I like that ladle hanging on the post nice spring and shot


----------



## Nugefan (Sep 1, 2009)

NWCO said:


> I like that ladle hanging on the post nice spring and shot



that ain't a ladle it's a dipper ......

man I am sure that is some kinda good drinkin' water ....


----------



## NGa.MtnHunter (Sep 1, 2009)

Thanks fellers and yeah its good water and hard to stay away from that dipper when your outside worken in hot weather.


----------



## LOVEMYLABXS (Sep 1, 2009)

well NG glad you decided to post up that looks mighy refreshing


----------



## NGa.MtnHunter (Sep 1, 2009)

LOVEMYLABXS said:


> well NG glad you decided to post up that looks mighy refreshing



Thanks. I just got a camera yesterday so I'm new at this.


----------



## LOVEMYLABXS (Sep 1, 2009)

NGa.MtnHunter said:


> Thanks. I just got a camera yesterday so I'm new at this.

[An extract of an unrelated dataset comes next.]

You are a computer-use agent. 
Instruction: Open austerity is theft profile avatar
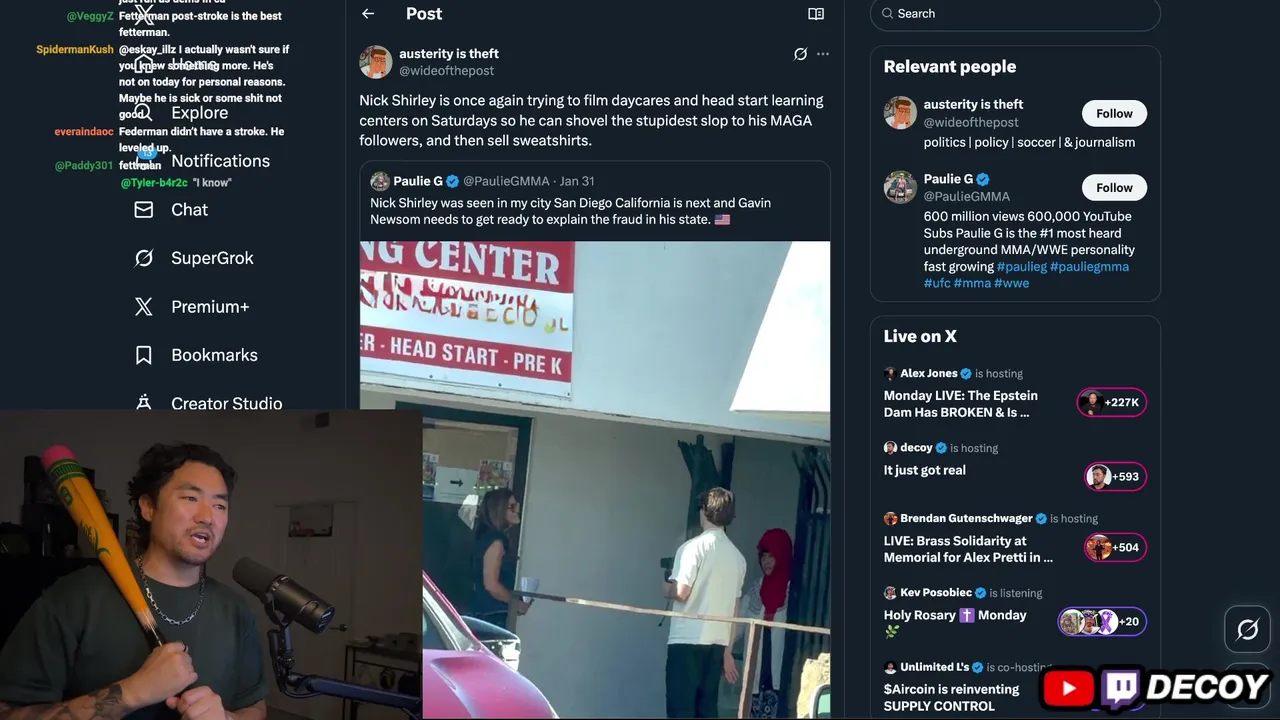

Ok so whad ya get? By the way you got to get out and take a TON of shots iffin you want to be as good as some on here  heck I took over 300 shots at the rodeo for maybe 2 doz I liked more or less so get out there and mush away these are a nice start


----------



## NGa.MtnHunter (Sep 1, 2009)

LOVEMYLABXS said:


> Ok so whad ya get? By the way you got to get out and take a TON of shots iffin you want to be as good as some on here  heck I took over 300 shots at the rodeo for maybe 2 doz I liked more or less so get out there and mush away these are a nice start



I got a Nikon Coolpix L20. It'll be a long while before I'm as good as these folks.


----------



## Hoss (Sep 1, 2009)

That surely would be a refreshing sight on a hot summer day.  Good opening shot.  Glad to hear you picked up a camera, don't be shy about posting photos, we love to see the world through other folks eyes.  

Hoss


----------



## LOVEMYLABXS (Sep 1, 2009)

NGa.MtnHunter said:


> I got a Nikon Coolpix L20. It'll be a long while before I'm as good as these folks.





Hoss said:


> That surely would be a refreshing sight on a hot summer day.  Good opening shot.  Glad to hear you picked up a camera, don't be shy about posting photos, we love to see the world through other folks eyes.
> 
> Hoss



NG that's what is nice about this here spot these folks are nuttin short of GOOD FOLKS that will help out and answer question you have. And like Hoss said the cool part is anything you shoot and post is something that the rest of us would nver have got to see cause that moment has moved on so post away and have fun it can become addictive so beware


----------



## leo (Sep 1, 2009)

Nice shots, congrats on the new camera


----------



## NGa.MtnHunter (Sep 1, 2009)

Thanks everbody. Didnt know how ya'll would take to a rookey tryen to take and post pictures for the first time. Real nice folks here and thanks again for the replys. Gonna try to post a few more, I got 2 out of 3 the first time we'll see what happens this time.


----------



## quinn (Sep 1, 2009)

Nice shots.I heard you git a lotta nice shots ifin you whack that nest with a 2x4.


----------



## Browtine (Sep 1, 2009)

Keep 'em comin'. You've got some beautiful scenery up there to show off!


----------



## NGa.MtnHunter (Sep 1, 2009)

quinn said:


> Nice shots.I heard you git a lotta nice shots ifin you whack that nest with a 2x4.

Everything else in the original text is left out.